Professions that have identified a paucity of research related to leadership includes radiography;113 social work;23 psychology156 and pharmacy157 irrespective of the practice setting. The lack of a robust empirical foundation for leadership in the human service sector is an identifying challenge.27,158 Smith et al3 noted that there are significant structural and cultural differences that need to be acknowledged between health and social care organizations.
The final objective of this scoping review was to provide a preliminary analysis of the potential size and scope of available research literature to inform ongoing research. This review demonstrates that there is limited high-quality research available regarding leadership approaches that inform broader H&HS sector workforce development and identifies prominent gaps in our understanding of leadership in the sector. This review demonstrates that there is a significant body of research dedicated to healthcare leadership, predominantly undertaken by the medical and nursing professions in acute care settings, but there is a lack of evidence that any of these approaches may be transferrable to other H&HS contexts and professions.
The review raises more questions that need to be answered. We need to understand how leadership is developed within the broader H&HS sector. We need to understand what should be included (the interventions or initiatives) in leadership development programs to enhance workforce capacity in the H&HS sector. We need to understand how we know what is taught is effective and transferable to the workplace.

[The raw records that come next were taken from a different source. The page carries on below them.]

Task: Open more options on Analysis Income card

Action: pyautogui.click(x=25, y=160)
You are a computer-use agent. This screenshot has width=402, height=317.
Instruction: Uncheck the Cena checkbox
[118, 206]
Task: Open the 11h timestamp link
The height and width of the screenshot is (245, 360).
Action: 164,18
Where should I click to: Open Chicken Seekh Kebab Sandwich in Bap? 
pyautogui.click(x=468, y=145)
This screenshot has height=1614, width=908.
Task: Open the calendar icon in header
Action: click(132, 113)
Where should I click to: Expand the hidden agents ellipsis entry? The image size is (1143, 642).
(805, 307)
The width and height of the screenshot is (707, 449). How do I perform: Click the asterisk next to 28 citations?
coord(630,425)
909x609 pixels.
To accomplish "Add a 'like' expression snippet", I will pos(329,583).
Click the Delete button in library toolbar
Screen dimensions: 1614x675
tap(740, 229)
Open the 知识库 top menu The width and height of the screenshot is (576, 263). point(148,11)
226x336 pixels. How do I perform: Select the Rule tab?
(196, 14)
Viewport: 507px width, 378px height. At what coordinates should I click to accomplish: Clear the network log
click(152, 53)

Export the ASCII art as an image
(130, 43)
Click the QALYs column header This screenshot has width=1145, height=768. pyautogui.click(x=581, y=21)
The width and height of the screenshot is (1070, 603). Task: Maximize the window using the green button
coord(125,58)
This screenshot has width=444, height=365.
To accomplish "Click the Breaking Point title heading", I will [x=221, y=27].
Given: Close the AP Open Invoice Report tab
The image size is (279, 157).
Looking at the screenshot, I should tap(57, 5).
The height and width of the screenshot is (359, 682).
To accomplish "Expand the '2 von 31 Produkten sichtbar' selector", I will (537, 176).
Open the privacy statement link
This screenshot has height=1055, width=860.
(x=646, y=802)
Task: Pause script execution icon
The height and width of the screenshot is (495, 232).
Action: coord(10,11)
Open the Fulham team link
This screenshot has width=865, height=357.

Acknowledgement must be given to the inherent limitations specific to a scoping review, including the absence of quality appraisal, potential interpretation bias and the balance between comprehensiveness and feasibility.30,33,36 Only one person conducted the literature review, so the conclusions, including themes and definitions of leadership, were not subject to any additional assessment. In order to at least partially validate the results, an additional analysis or review by one or more individuals is warranted.23
This review demonstrates that leadership is a multifaceted, multi-contextual phenomenon that can be defined in multiple ways. Despite prolific volumes of the literature on leadership, no theory or approach so far has provided a satisfactory explanation of leadership in the health and human service sector. This review has provided a definition of leadership for the H&HS sector.
The need for rigorous research on leadership to inform workforce development in the broad H&HS sector is evident. This review demonstrates that there is a paucity of leadership development research specific to the broader H&HS sector. One way to investigate leadership development is through the lens of workforce development. We need to understand what are the knowledge, skills and capabilities that enable individual health and human service practitioners to develop as more effective leaders in the diverse environments of the sector.159 The definition of leadership proposed in this review may inform further research in this area.
Data Sharing Statement
The data that support this study will be shared upon reasonable request to the corresponding author.
The author acknowledges the support and guidance received from her supervisory team and colleagues at the University of Tasmania including Professor Roger Hughes, Dr Pieter van Dam, Dr Elaine Hart, Associate Professor Nicola Stevens, and Professor Adele Holloway.
The author declares that there are no competing interests in this work.